- [Your objective] Rewrite everything from the line containing "At what coordinates" down to the end of the entries, swapping "hard hat" for "helmet" and changing nothing else. Leave the pictures out of your answer.

- [Source records]
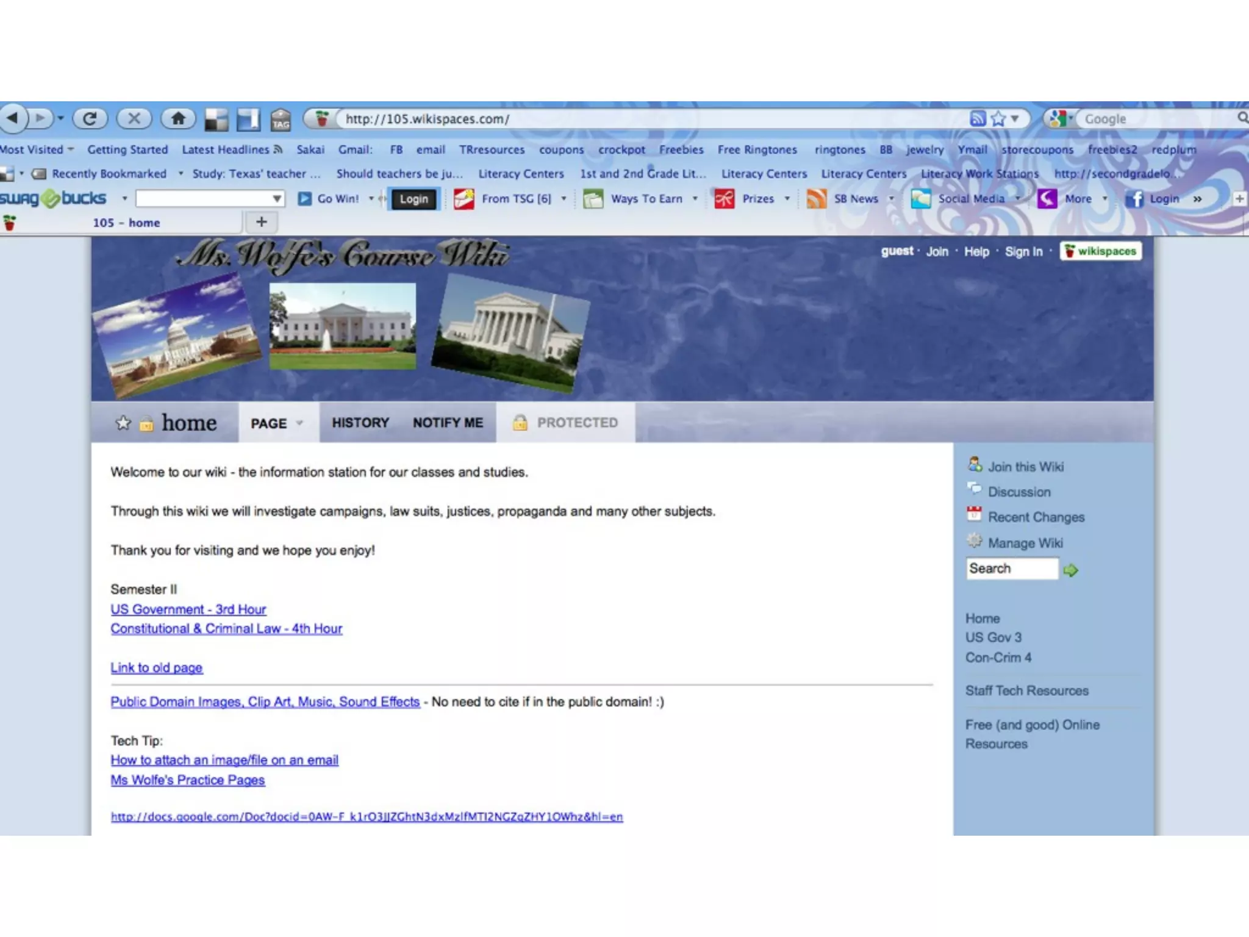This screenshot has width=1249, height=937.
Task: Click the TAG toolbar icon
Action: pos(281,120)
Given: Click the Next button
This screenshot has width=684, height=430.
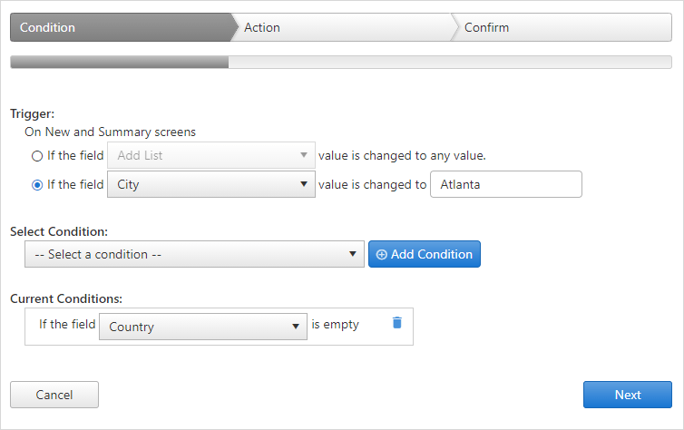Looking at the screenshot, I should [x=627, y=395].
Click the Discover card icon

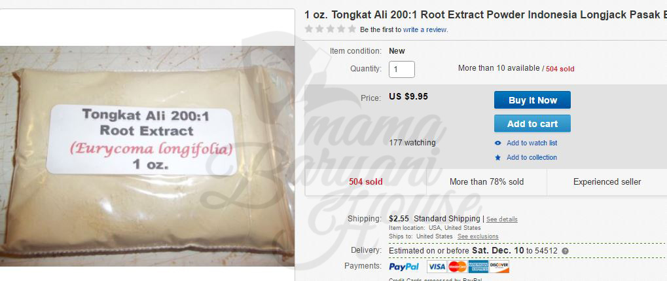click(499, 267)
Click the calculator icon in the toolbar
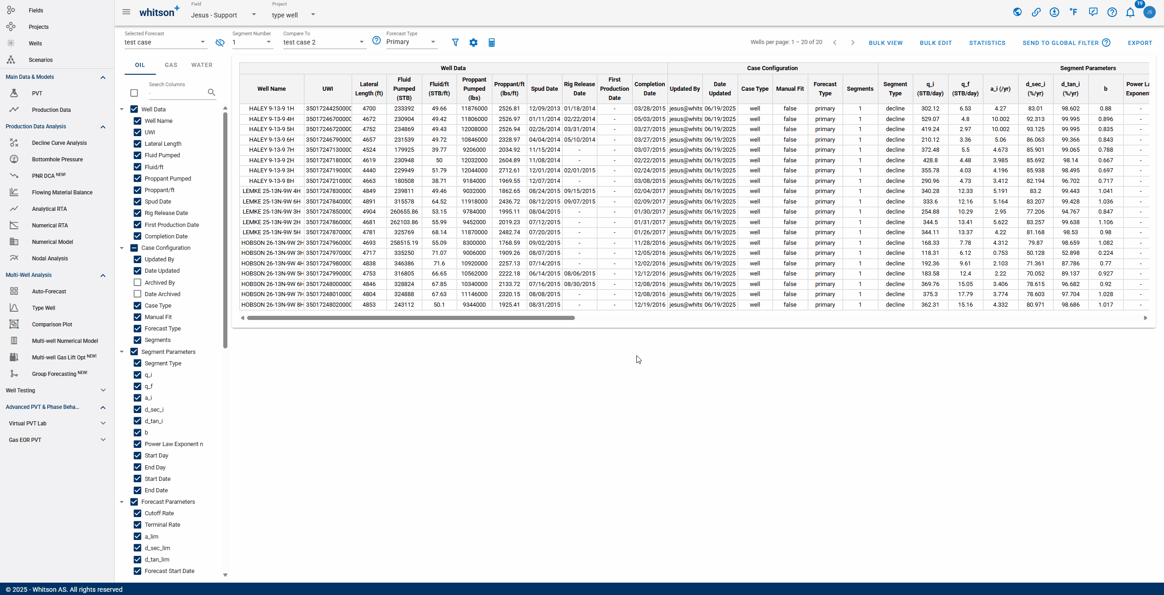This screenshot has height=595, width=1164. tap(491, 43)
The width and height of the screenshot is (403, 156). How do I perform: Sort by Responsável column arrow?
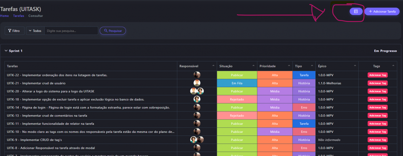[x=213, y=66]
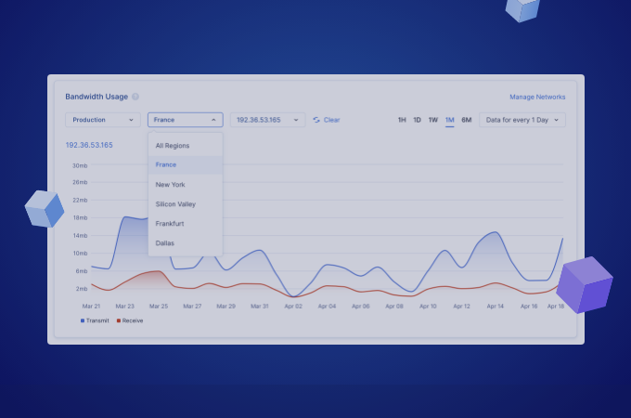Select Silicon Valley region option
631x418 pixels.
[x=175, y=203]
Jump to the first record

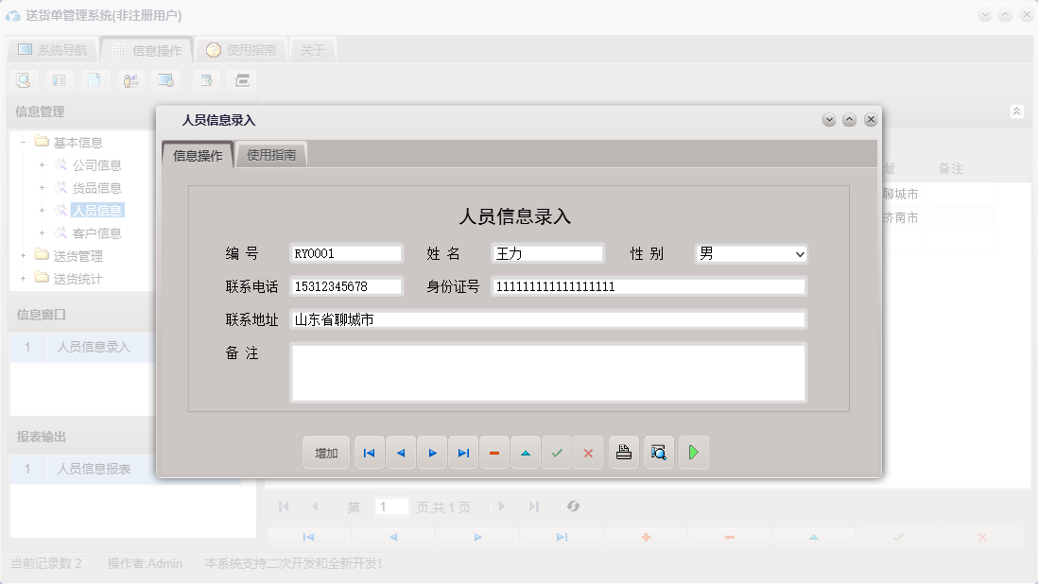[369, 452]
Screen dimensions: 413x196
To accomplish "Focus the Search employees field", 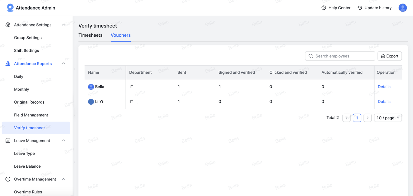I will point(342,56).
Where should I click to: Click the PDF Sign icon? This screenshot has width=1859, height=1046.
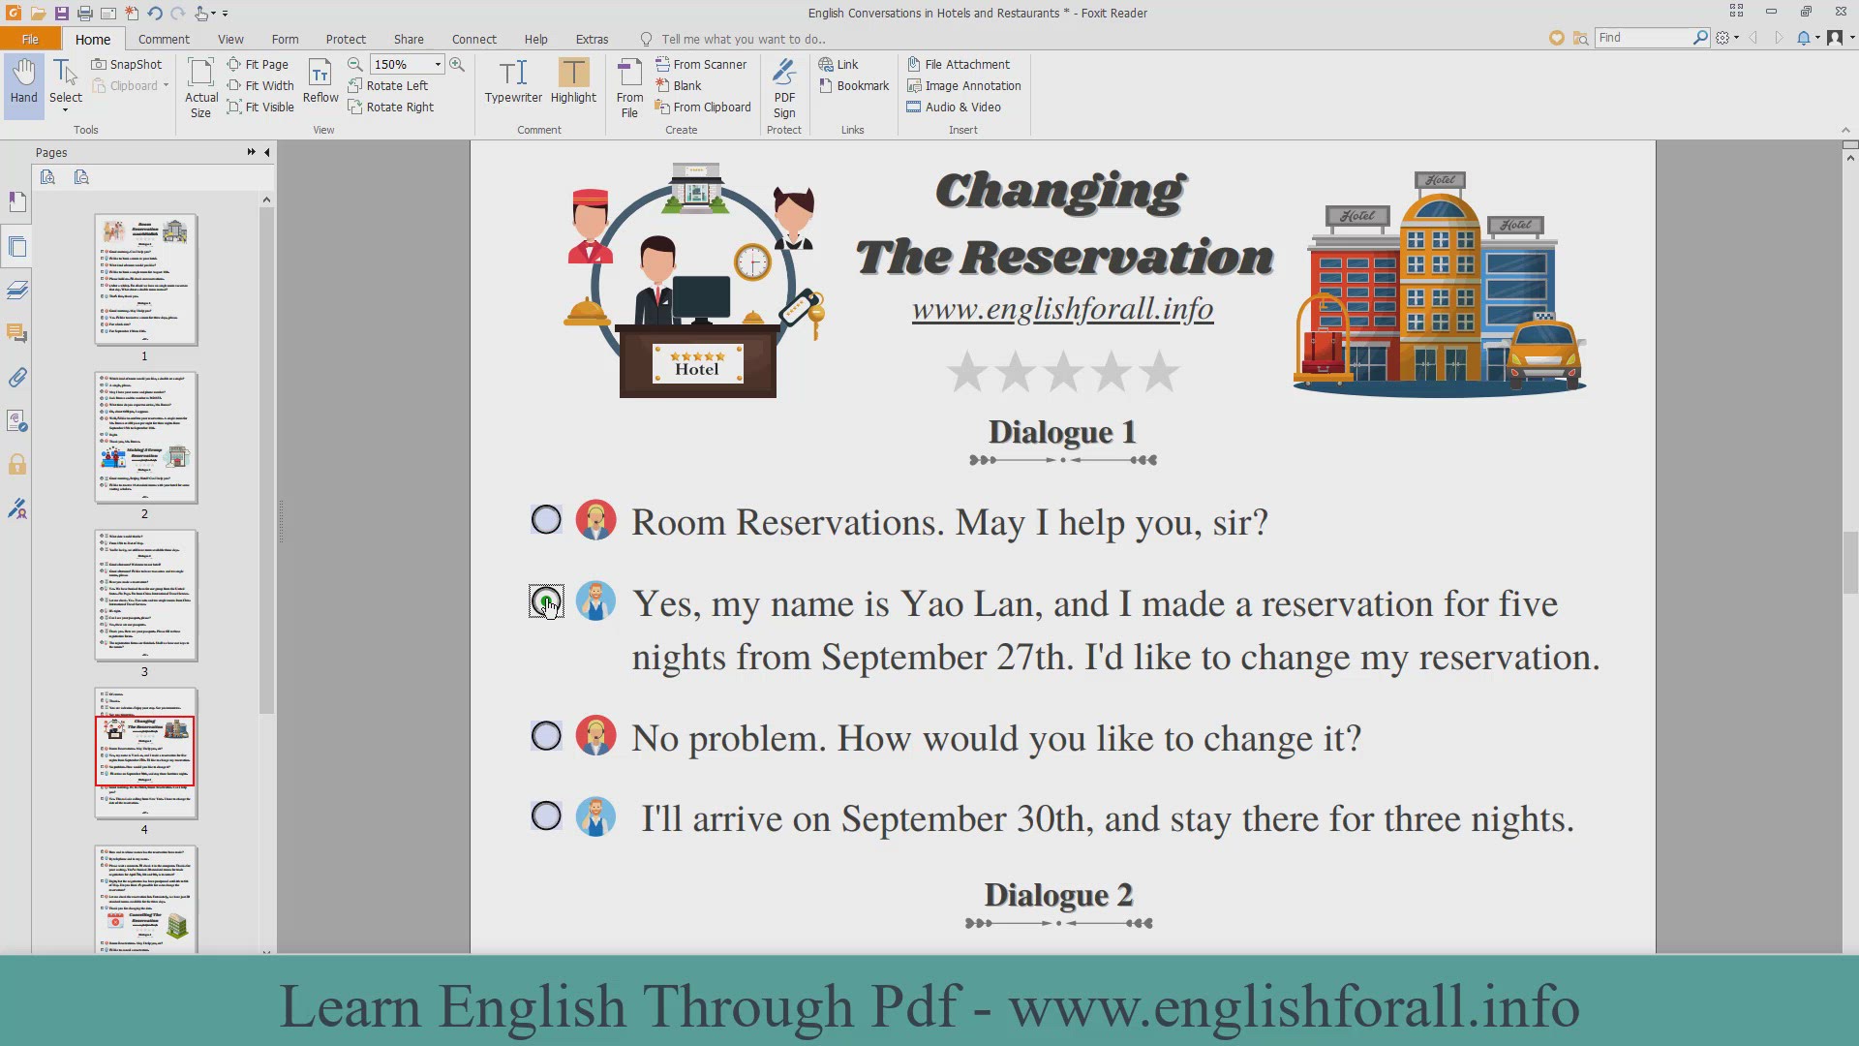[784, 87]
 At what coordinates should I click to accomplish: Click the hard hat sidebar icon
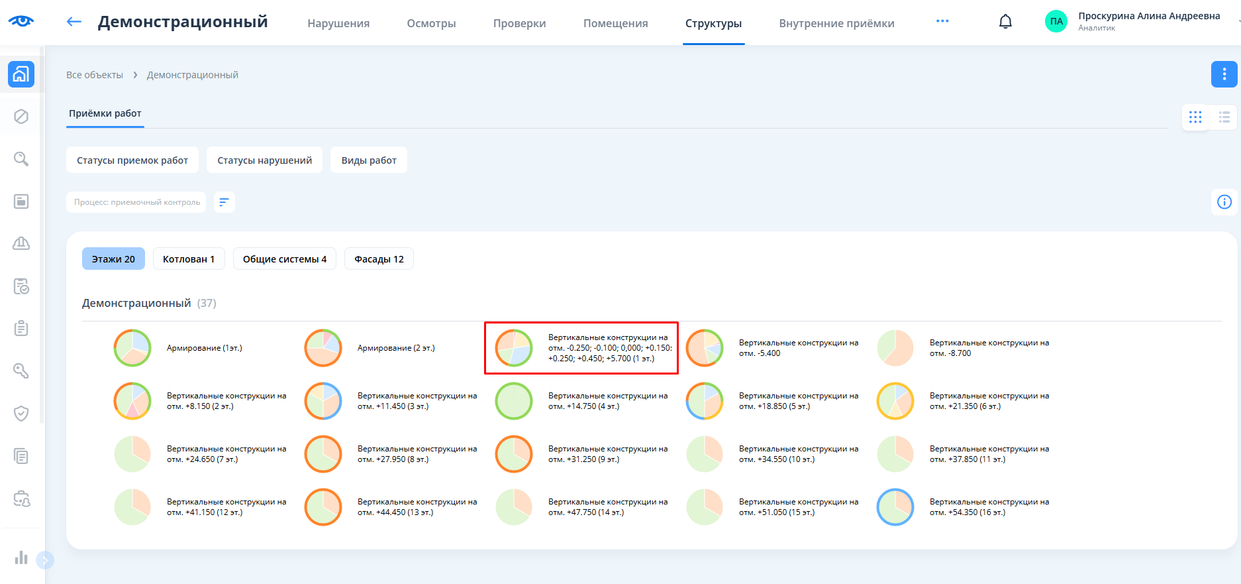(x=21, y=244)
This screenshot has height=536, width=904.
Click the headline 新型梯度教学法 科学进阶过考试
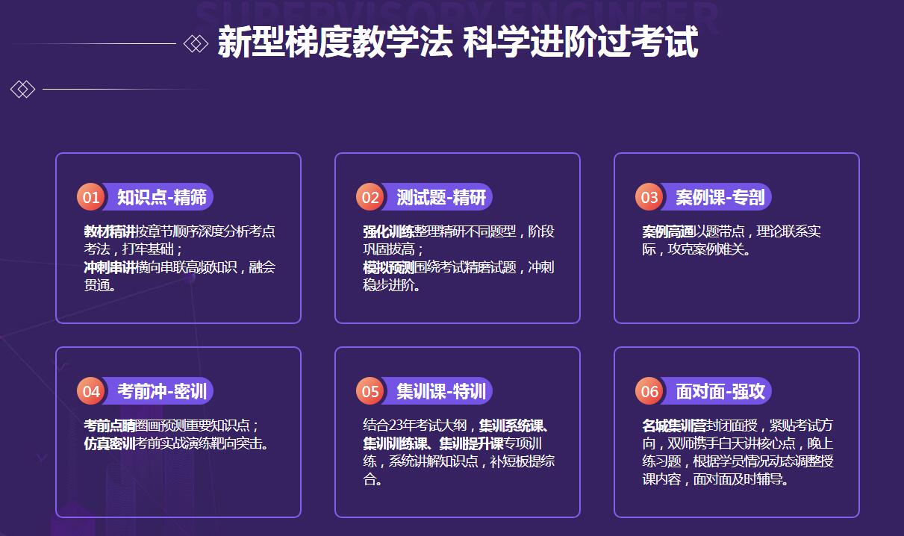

- [Reply]
 At what coordinates should I click to accomplish: Click the helmet sidebar icon
(x=21, y=244)
This screenshot has height=536, width=904.
Click the headline 新型梯度教学法 科学进阶过考试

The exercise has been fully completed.